Each week, spiritual teacher Deepak Chopra responds to Oprah.com users' questions with enlightening advice to help them live their best lives.
Q: I am single (never married, no children) and I am bitter, to put it plainly. I used to be a doormat and allowed people to take so many liberties with my feelings—extended family, in particular. Currently, I am not in contact with any relatives, outside of my immediate family, because I am still very angry about the past. I'm not sure what I want to do with the rest of my life, as I do not have a degree. Last year, I did start a higher education program in hopes of earning my bachelor's degree, but I still do not feel happy, in any form. I'm embarrassed when I compare all of the years I have been an adult to what I have accomplished, but I try to keep that conversation out of my head. So where do I go from here?

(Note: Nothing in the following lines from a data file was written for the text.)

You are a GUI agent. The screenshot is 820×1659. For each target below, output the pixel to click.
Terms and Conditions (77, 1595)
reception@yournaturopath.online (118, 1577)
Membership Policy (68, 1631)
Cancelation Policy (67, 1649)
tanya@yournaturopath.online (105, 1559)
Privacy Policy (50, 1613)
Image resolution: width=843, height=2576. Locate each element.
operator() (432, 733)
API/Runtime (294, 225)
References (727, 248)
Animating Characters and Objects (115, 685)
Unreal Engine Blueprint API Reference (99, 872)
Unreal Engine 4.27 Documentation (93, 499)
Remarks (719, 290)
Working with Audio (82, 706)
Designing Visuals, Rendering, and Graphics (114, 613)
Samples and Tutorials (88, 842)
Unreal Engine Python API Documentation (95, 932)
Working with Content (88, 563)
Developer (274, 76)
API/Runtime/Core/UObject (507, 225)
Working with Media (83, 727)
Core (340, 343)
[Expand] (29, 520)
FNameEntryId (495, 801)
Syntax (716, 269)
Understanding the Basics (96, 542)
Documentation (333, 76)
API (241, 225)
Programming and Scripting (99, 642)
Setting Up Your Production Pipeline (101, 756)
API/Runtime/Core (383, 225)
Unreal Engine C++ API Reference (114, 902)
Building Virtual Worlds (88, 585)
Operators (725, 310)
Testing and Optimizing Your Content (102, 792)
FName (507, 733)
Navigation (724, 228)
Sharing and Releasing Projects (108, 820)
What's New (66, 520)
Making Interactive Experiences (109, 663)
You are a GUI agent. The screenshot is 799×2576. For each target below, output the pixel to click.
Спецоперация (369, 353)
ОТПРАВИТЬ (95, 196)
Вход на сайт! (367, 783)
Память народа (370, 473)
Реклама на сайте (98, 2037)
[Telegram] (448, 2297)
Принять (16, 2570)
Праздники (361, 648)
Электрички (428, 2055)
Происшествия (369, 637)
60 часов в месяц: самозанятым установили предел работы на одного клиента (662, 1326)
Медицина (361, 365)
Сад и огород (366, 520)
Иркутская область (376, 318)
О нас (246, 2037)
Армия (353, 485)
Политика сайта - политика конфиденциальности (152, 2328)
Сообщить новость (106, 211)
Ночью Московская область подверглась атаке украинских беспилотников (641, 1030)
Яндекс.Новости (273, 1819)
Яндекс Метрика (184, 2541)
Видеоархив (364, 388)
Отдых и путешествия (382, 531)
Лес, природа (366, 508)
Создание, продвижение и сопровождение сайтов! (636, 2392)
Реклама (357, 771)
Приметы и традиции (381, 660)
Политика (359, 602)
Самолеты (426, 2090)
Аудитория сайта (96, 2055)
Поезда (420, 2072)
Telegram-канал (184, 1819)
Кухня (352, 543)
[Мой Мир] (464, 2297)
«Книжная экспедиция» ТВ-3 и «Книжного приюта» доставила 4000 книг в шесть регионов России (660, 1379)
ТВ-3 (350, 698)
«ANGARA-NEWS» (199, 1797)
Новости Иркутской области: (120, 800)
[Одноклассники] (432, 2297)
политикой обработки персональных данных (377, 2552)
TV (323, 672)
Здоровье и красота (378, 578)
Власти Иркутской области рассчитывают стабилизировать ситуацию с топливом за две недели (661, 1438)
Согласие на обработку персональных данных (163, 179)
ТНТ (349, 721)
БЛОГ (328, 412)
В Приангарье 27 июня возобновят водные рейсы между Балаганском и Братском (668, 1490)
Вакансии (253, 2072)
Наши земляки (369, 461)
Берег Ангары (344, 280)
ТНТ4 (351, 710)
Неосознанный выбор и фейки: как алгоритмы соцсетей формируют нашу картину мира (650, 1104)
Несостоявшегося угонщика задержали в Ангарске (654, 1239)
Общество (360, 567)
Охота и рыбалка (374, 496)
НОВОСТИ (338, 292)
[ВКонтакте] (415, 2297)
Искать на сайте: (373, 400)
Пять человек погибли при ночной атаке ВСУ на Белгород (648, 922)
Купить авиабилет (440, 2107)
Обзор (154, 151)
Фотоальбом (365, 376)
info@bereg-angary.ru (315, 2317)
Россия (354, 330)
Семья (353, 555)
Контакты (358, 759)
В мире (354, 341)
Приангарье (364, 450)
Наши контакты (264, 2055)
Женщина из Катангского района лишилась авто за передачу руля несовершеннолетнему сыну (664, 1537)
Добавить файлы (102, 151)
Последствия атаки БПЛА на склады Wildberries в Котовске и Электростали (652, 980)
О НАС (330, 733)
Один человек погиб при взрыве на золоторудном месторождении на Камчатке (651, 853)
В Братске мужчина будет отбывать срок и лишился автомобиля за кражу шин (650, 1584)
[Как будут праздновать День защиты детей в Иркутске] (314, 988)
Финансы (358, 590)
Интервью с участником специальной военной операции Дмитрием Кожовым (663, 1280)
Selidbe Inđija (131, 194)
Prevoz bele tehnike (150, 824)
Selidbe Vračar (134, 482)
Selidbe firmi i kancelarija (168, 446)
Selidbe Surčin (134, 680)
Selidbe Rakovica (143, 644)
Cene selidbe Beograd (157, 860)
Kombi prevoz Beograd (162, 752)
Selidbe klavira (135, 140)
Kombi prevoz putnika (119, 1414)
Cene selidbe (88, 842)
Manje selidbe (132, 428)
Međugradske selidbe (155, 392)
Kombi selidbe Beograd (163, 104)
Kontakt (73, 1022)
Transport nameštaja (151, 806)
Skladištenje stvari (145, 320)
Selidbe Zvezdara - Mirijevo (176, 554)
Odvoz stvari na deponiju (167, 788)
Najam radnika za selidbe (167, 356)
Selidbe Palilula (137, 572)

— Linda K., St. Paul, Minnesota
You are still young, and you are on a path to being a more aware person. Keep this in mind. The big step is already behind you. Walking away from those who stomped on your boundaries and took advantage was a courageous move. You have inner resources, and you are taking advantage of them. Being unhappy is a temporary price to pay, I think. The past still casts a shadow over your emotions. In a sense, you are living in two time zones, but after a while the present—the time zone you are meant to be in—will start to be more important.
I don't want to deny you immediate relief. As I'm sure you already know, I advise meditation and finding a confidant in whom to confide, someone who will not judge you. The important thing in your case is you need to find someone who can bring you back to the present as often as you need it, which will be hundreds of times in the coming months and years. Find one person who is as grounded in present reality as you want to be. Form a relationship, ask for the exact help you need and keep looking until such a person agrees to be there for you.
As a recovering doormat, you find it hard to believe you have a right to make any demands. But this is one demand that a kind, understanding person will be happy to meet.